4-((9Z,12Z)-octadeca-9,12-dienamido)butanoic Acid (C18:2-GABA or GABA Linoleic Acid Compound) Solution in Propylene Glycol

(3) A reaction vessel was charged with a mixture of 7016 grams of water and 280.7 grams (7.02 moles) of sodium hydroxide pellets. To the mixture was added 401.5 grams (3.89 moles, 1.247 equiv.) of gamma amino butyric acid (GABA) and 6244.6 grams of THF. While stirring the contents were cooled to 10 C. Over a period of 1 hour, 935.5 grams (3.13 moles (based on 100% purity, 1.0 equiv.) of linoleoyl chloride prepared in accordance with the aforementioned method added to the mixture. During the dosage the temperature range was 10 C.-6.5 C. While cooling stirring was continued for 1 hour, the temperature was 6.5 C. Cooling was stopped and stirring was continued for an additional hour, the temperature rose to 8.0 C.

(4) The crude product was acidified by dosing 579 grams (5.79 moles) of hydrochloric acid 36%. The pH was adapted from 12.17 to 2.0. After the addition of the acid, stirring was stopped and the mixture was allowed to separate.

(5) After the separation the light yellow lower aqueous phase was removed. The brown organic top phase was stored. The lower aqueous phase was extracted with 3898 grams of ethyl acetate. After stirring and separating the lower phase (8881 grams) was removed and stored. The ethyl acetate top phase (6375 grams) was added to the earlier obtained organic phase.

(6) The combined mixture was washed with a brine solution made out of 585 grams of sodium chloride and 5262 grams of water. After stirring and separating, the lower brine phase (6800 grams) was removed and the brown organic top phase was concentrated in two steps. Step 1 was concentrated at 40 C. and 170 mbar, whereas in step 2a rotary evaporator was employed to remove more solvent (and water) at 55 C. and 32 mbar. In total (steps 1 and 2) 6860 grams of distillate were obtained. 1,2-propylene glycol (PG) was added.

(7) To the product\PG mixture 3235 grams of heptane and 312 grams of water was added. The entire mixture was added to a 10 liter separatory funnel. After shaking and separating, two phases were visible. The lower PG\product phase (4385 grams) was removed and the top heptane phase (2115 grams) was stored.

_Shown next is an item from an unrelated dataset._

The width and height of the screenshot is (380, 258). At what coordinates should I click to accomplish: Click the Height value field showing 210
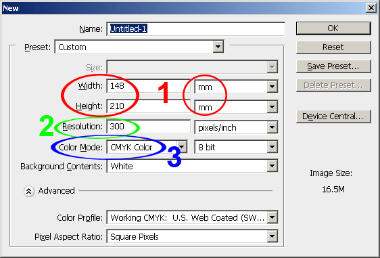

(8) Residual solvents in the product/propylene glycol (PG) phase were removed in a rotaty evaporator at 55 C. and 22 mbar (reached in steps). As the solvents and water were removed the PG\product mixture became clear. In the end 762 grams of distillate were obtained.

EXAMPLE 2

(9) A spray dried powder of the GABA-Linoleic compound produced in Example 1 was prepared in the following manner:

(10) 400 grams of maltodextrin (DE12) was added to 600 grams of water and 26.7 grams of a propylene glycol solution (representing 1% of the GABA-linoleic acid compound after drying) to form a mixture. The mixture was stirred vigorously at 20 degrees centigrade in an equal volume of water to form a feed. The feed is homogenized using an Ultra Turrax T25 at 25,000 rpm for about 2 minutes. The homogenised feed is spray-dried in a NIRO MOBIL MINOR SPRAY DRYER using a rotary wheel atomiser at 20,000 rpm. Inlet air temperature is kept at 190 C., resulting in an outlet temperature in the range of 90 C.

(11) A dried powder containing 1% GABA-linoleic acid compound was obtained.

(12) The powder was equilibrated in a dessicator above a saturated salt solution for 2 weeks under conditions of 50% relative humidity. Thereafter, the Tg of the equilibrated powder was measured by DSC (Perkin Elmer Pyrus Diamond DSC) using a closed cup method, as follows: A stainless steel cup is filled with the equilibrated powder and closed such that no water can evaporate during measurement. DSC measurement is undertaken using the heat-cool-heat measurement wherein heating is carried out at 10 C./min; cooling at 40 C./min; and heating again at 10 C./min. The Tg measurement is calculate from the mid-point of a curve produced when heat flow is plotted against temperature on the second heat cycle.